I'd be suspicious of the power supply running out of puff with graphs like this - first thing I would do is check what the voltage rails were doing when the higher bass SPLs were being called - I suspect they would be a bit of a mess.Result: At 98dB level (at listening position), the woofer starts to give out, as signified by the violet sweep that falls behind the stacked adjusted values of the other sweeps. Beginnings of a drop at the highest frequencies is also noted.
first thing I would do is...
Yup... Have you done distortion sweeps over power as well (apologies if you have and I missed them, busy day/week/etc.)

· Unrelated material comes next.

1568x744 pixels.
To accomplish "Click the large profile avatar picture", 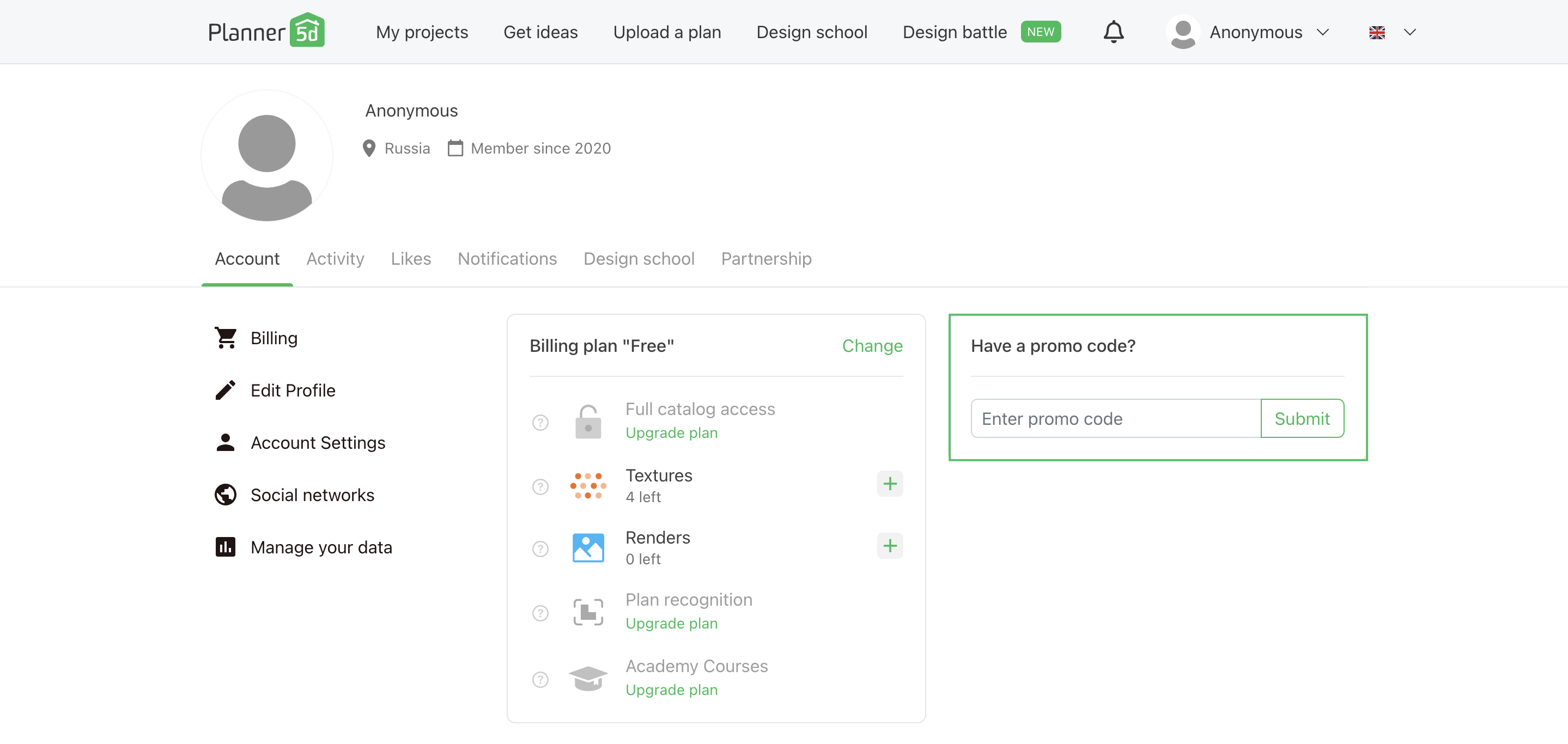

Unfortunately the only way I know to get to the real number is to do the math... Integrating Bessel functions without a closed-form solution; I don't think there's any easy way around it. You can read the paper I linked as a guide.
A limit for the speakers? For, say 95dB at the listening position, what does that translate to as the level measured centred in front of a single speaker working only, 1 metre away?...say to myself "Here's a limit for these speakers" and incorporate that finding into my expectations.
A limit for the speakers? For, say 95dB at the listening position, what does that translate to as the level measured centred in front of a single speaker working only, 1 metre away?